También hay alfombras orientales colgadas como tapices, y cuento cuatro juegos de ajedrez, dos de los cuales parecen valiosos. Uno de los tableros está hecho de madera taraceada.
No puedo dejar de comparar esta opulencia anticuada, de clase media, con el mobiliario de madera clara, arañado por los niños y mordido por los perros, y los estantes sostenidos sobre ladrillos de Sherman Porringer. Los Masarov, que no tienen tanto espacio (ya lo han ocupado todo), han convertido el corredor que une sus tres habitaciones y media en una librería larga y muy angosta. Ambas paredes del corredor están cubiertas de bibliotecas de roble oscurecido por el tiempo. Más tarde tengo oportunidad de mirar la colección de volúmenes de Boris, y te diré que lee francés, alemán, inglés, español, italiano y varias lenguas soviéticas cuyos nombres no sabría escribir correctamente. Es mucho para aprender, pero él dice que tiene treinta y siete años. Si bien esto se contradice con el informe de los Avinagrados, según el cual tiene treinta y dos, debo decir que podría aparentarlos.

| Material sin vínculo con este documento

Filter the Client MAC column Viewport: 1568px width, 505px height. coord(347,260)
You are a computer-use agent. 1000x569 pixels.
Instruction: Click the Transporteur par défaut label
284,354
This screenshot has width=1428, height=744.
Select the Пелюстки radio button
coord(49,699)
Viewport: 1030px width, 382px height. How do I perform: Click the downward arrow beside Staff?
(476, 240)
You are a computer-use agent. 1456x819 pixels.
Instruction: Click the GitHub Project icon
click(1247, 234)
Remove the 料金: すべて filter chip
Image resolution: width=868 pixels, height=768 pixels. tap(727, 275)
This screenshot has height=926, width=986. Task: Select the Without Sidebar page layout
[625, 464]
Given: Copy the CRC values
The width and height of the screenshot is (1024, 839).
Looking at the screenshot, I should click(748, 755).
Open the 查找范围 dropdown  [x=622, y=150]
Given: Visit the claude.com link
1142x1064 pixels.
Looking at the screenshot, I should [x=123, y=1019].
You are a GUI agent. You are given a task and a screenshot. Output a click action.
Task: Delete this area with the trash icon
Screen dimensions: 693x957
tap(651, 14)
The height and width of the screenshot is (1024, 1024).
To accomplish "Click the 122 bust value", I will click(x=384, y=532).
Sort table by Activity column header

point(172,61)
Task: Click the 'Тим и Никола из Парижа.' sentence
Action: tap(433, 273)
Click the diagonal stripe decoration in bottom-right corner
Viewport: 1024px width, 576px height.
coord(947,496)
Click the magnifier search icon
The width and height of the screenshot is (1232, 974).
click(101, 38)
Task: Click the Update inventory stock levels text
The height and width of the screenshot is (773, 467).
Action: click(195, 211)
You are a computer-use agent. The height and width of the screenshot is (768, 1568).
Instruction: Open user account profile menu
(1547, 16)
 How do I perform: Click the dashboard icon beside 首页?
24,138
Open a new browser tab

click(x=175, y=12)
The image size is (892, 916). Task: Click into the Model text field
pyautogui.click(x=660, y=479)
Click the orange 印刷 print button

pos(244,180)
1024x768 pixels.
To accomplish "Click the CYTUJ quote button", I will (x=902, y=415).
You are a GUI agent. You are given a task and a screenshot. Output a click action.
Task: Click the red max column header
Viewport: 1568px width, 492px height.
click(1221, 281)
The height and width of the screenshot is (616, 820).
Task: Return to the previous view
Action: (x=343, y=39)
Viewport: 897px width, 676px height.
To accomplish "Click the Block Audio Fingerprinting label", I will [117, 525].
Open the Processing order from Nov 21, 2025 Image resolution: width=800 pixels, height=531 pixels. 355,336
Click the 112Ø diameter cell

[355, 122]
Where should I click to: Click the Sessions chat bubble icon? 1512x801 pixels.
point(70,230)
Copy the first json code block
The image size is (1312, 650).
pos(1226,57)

Habla de la Segunda Guerra Mundial, donde llegó al grado de capitán, y no cabe duda de que la colección de incontables fotografías enmarcadas que cubre varias mesitas, está ahí para dar testimonio de su carrera militar. Mentalmente tomo nota de las charreteras sobre los hombros de los uniformes para que los Avinagrados puedan verificarlas. No me atrevo a jurar que sean instantáneas de la Segunda Guerra, pero de hecho lo parecen, y en una de las fotos puedo ver, al fondo, una ciudad literalmente reducida a escombros.